Instrumentation consists of a state-of-the-art Perkin-Elmer/Applied Biosystems Procise Protein Sequencing System. This is a highly sensitive system that can detect quantities as low as 1 picomole. It is also compatible with samples that have been electroblotted onto PVDF.
$150.00 set-up and first three cycles (3 amino acids)
$15.00 each additional amino acid
$5.00 Prosorb sample clean up (optional)
The Edman chemistry cycle consists of three stages:
The N-terminus of the protein couples with PITC under basic conditions to form a phenylthiocarbamyl (PTC)-polypeptide.
The peptide bond of the N-terminal PTC-residue undergoes acid cleavage from the polypeptide chain. This results in the release of an unstable anilinothiazolinone (ATZ) derivative of the amino acid.
The unstable ATZ-amino acid is converted into the corresponding phenylthiohydantoin (PTH) derivative. The PTH-amino acid is stable.
At the end of each cycle of Edman degradation, the PTH-amino acid is separated from reaction by-products and identified, by HPLC chromatography and UV absorbance. Although not part of the Edman degradation cycle per se, PTH-amino acid analysis, like Edman degradation, is an essential step in the protein sequencing process.
Sample Purity -- What to Avoid:
Sample purity is one of the most critical factors for successful protein sequencing. Samples should:
- Contain one protein component only.
- Be free of reagents which interfere with Edman degradation and the sequencing process (e.g., Tris, glycine, guanidine, glycerol, sucrose, ethanolamine, SDS, Triton X-100, Tween,, ammonium sulfate and other ammonium salts)
The two basic approaches that can be used to purify samples for protein sequencing are:
- SDS-PAGE and electroblotting
- ProSorb sample preparation cartridges (available in our lab)
SDS-PAGE and electroblotting should be used if the protein of interest is in a complex mixture of proteins. For proteins isolated in solution which are free of contaminating proteins but contain salts, buffers and/or detergents, use ProSorb cartridges.
Sample Preparation: Proteins/Peptides in solution:
For best results an optimal amount of to load on the sequencer is 200 pmole of peptide or protein.
Samples should be as homogeneous as possible and free of salts, detergents, lipids and other non-volatile ingredients (SDS, TRIS, etc.). Solutions used in dissolving samples should, therefore, contain only volatile components such as water, acetonitrile, etc. and be concentrated in a volume of no more than 60 ul.

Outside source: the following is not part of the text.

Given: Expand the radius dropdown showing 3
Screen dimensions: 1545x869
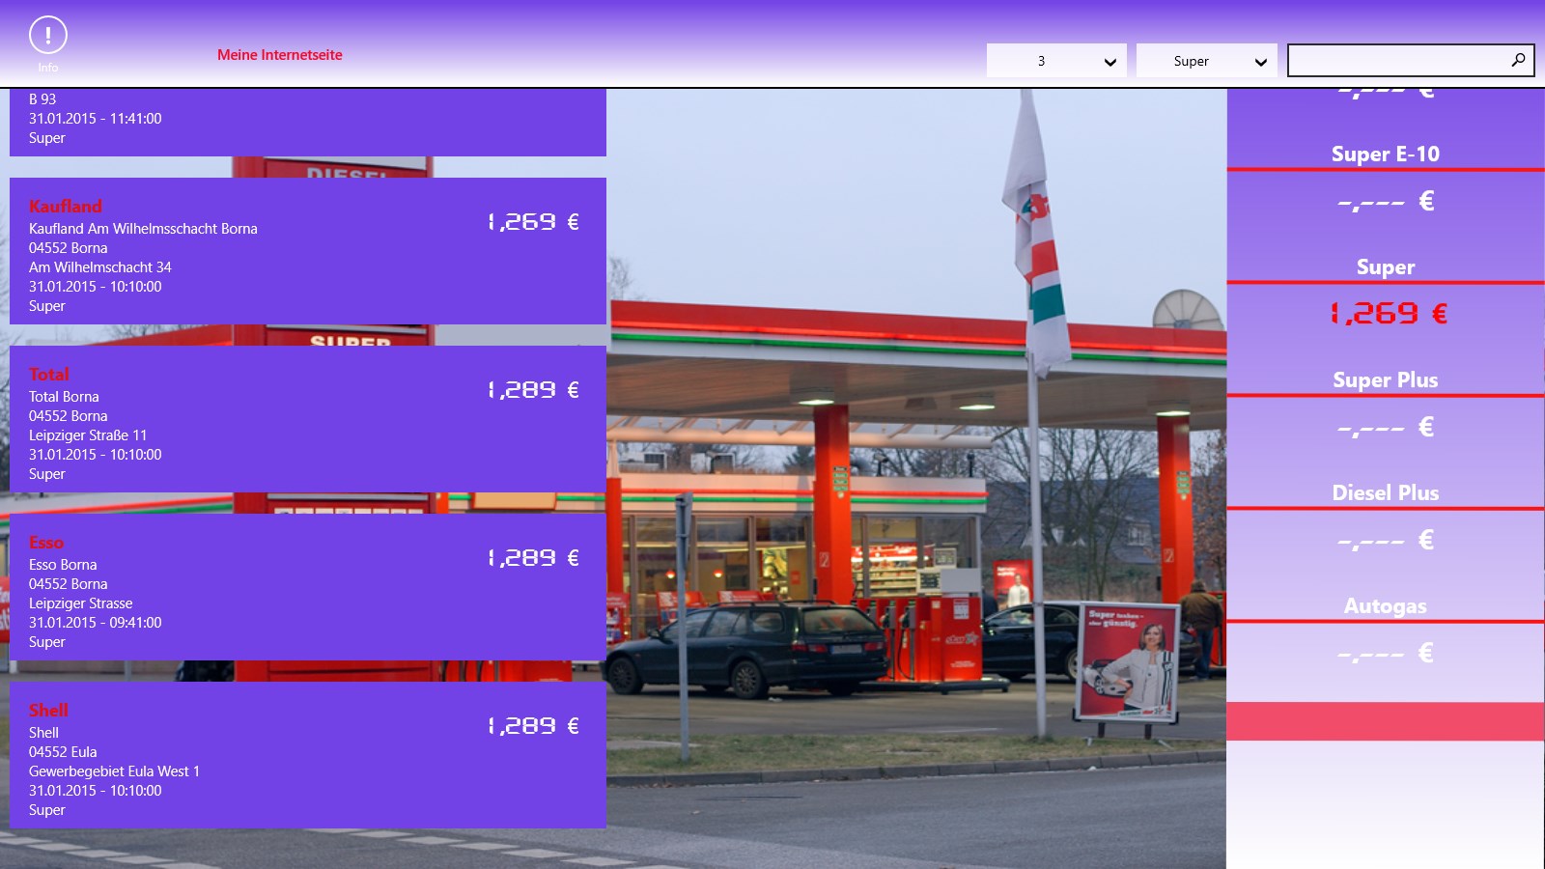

If your sample is supplied dried, it will be brought up in a 1:1:1 mixture of acetonitrile, water and acetic acid unless otherwise specified.
If your sample contains these non-volatile ingredients, we can pass it through a Prosorb column which will clean up your sample while at the same time deposit it onto a piece of PVDF. The fee for this service will be $5.00.

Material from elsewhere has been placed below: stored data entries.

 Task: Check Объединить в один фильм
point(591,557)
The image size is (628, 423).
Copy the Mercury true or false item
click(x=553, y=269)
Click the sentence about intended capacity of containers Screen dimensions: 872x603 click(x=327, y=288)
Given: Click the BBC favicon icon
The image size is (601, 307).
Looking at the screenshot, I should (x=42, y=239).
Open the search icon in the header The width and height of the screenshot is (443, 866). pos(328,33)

Sample Preparation: Electroblotted Proteins/Peptides:
For proteins/peptides adsorbed onto PVDF, again the optimal amount protein/peptide to load on the sequencer is 200 pmole. The piece of PVDF should be no larger than 3 x 7 mm and the number of pieces no more than five. Keep in mind that transfer is not 100% efficient so load an adequate amount of protein or peptide onto the gel prior to electrophoresis. Remember that the intensity of the stain is not indicative of sample amount and that the presence of a single band does not always indicate that there is only one species present.
Please note that nitrocellulose cannot be used in our automated sequencer.
If you would like to have a more detailed description of sample preparation, please look at the Perkin-Elmer/Applied Biosystems Guide to Sample Preparation.